# Task list
- A) In the passage on negativity bias below, write out the part from "We are the descendants" to "an automatic reflex.", swapping "savants" for "masters".
- B) According to the passage on negativity bias below, why is the bias against creativity particularly problematic?

# Given passage
- - -

We are the descendants of the savants of risk aversion—those people who were the very best at not placing themselves in the path of existential threat.
This is one key reason why bad is stronger than good in our cognition. Even when at equal intensity, things of a more negative nature have a greater effect on our psychological state and processes than neutral or positive things. For most of our history, this kept us alive. It’s still an automatic reflex.
Here’s the twist—even though Negativity Bias is automatic, and therefore requires almost no effort on our part, it also sounds very smart. Research shows that book reviewers who tend to be more negative are perceived as more intelligent, competent, and expert than positive reviewers, even when the content of the positive review was independently judged as being of higher quality and greater forcefulness. Apply this to a room full of ambitious people intent on upward mobility and you may find that everyone is jockeying to be the smartest—as defined by the most cleverly negative person—in the room. New ideas don’t stand a chance if we’re not conscious about what’s going on with Negativity Bias.
The big boss merely asking for innovation doesn’t always mean we’re in the clear. One study titled “The Bias Against Creativity,” looked at our deep-rooted negative perception of creativity and creative ideas, even when creative ideas were directly requested. What? The research showed that people had a hard time understanding how novelty and practicality could go hand-in-hand. The more unique the idea, the more its usefulness was questioned— and ultimately, the perception of risk overcame the need for newness. Everyone wants to go to creativity heaven, but no one wants to die. According to this research, the bias against creativity is particularly problematic because people are not aware of what is driving their negative evaluations and therefore can’t correct for them. Again, the nonconscious gremlins!
We humans are incredibly skilled in finding the potential problems in any idea. We’re better at coming up with reasons why we can’t do things than with new ideas themselves!

- - -

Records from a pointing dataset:
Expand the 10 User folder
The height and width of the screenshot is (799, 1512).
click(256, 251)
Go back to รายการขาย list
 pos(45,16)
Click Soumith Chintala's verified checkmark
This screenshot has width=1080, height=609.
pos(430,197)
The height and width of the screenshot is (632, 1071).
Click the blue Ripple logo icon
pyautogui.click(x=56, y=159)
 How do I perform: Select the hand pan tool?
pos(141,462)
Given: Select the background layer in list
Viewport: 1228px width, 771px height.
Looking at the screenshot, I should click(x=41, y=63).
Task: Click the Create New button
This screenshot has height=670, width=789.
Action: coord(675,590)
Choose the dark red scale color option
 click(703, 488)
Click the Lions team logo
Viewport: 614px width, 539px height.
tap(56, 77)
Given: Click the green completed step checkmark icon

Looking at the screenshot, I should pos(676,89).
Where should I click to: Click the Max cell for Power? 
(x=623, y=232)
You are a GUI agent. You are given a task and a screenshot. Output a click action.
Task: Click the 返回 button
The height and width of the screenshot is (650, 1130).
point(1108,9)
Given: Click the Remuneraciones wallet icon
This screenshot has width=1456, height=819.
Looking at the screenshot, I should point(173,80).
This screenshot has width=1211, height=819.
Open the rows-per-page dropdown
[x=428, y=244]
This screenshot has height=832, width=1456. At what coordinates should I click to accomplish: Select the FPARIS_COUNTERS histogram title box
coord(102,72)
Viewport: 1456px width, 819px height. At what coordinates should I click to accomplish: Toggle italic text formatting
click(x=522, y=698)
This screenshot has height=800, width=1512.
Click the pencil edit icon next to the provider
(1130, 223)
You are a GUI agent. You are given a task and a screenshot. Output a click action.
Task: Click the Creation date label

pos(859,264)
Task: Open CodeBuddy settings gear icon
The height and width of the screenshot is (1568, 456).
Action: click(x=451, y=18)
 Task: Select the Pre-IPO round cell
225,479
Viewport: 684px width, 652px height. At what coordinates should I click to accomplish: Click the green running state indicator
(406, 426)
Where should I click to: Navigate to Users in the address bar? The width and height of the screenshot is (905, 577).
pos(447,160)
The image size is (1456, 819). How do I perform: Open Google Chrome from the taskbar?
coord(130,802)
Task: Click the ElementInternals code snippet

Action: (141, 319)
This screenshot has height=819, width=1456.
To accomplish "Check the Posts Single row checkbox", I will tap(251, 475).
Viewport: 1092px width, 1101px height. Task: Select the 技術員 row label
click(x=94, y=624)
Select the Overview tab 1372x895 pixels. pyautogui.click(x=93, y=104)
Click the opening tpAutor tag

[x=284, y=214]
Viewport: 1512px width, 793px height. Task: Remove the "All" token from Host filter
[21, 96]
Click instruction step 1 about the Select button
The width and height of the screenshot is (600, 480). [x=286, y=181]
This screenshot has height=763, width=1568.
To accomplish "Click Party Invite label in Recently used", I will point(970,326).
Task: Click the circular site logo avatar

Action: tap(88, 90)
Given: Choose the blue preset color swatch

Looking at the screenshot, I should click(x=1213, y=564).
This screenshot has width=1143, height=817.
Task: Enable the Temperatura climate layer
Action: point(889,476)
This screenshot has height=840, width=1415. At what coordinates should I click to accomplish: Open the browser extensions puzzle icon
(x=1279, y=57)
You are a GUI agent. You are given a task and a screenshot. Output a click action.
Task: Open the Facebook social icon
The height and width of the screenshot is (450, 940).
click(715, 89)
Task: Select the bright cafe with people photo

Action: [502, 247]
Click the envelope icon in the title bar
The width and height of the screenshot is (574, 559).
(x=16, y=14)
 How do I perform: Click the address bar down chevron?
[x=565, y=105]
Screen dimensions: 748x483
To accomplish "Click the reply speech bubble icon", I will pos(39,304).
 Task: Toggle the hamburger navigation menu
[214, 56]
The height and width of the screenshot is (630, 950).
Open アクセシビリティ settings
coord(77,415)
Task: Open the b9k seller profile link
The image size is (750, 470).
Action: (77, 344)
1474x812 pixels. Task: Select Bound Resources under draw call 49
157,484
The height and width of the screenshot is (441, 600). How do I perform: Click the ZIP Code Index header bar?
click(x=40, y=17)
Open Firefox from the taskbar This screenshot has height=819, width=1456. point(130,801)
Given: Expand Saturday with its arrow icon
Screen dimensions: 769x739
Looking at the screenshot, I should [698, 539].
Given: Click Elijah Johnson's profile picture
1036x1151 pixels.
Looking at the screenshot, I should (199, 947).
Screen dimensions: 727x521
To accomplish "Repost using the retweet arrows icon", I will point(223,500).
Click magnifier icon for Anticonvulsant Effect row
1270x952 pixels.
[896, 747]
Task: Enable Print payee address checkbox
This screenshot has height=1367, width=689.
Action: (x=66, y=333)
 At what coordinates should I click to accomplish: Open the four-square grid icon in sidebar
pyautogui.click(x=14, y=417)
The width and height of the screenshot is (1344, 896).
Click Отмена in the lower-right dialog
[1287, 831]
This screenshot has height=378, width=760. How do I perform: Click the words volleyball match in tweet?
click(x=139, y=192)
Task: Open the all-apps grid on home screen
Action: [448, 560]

- - -

# Solution list
- A)
We are the descendants of the masters of risk aversion—those people who were the very best at not placing themselves in the path of existential threat.
This is one key reason why bad is stronger than good in our cognition. Even when at equal intensity, things of a more negative nature have a greater effect on our psychological state and processes than neutral or positive things. For most of our history, this kept us alive. It’s still an automatic reflex.

- B) It is particularly problematic because people are not aware of what is driving their negative evaluations of creative ideas. As a result, they cannot correct for those evaluations.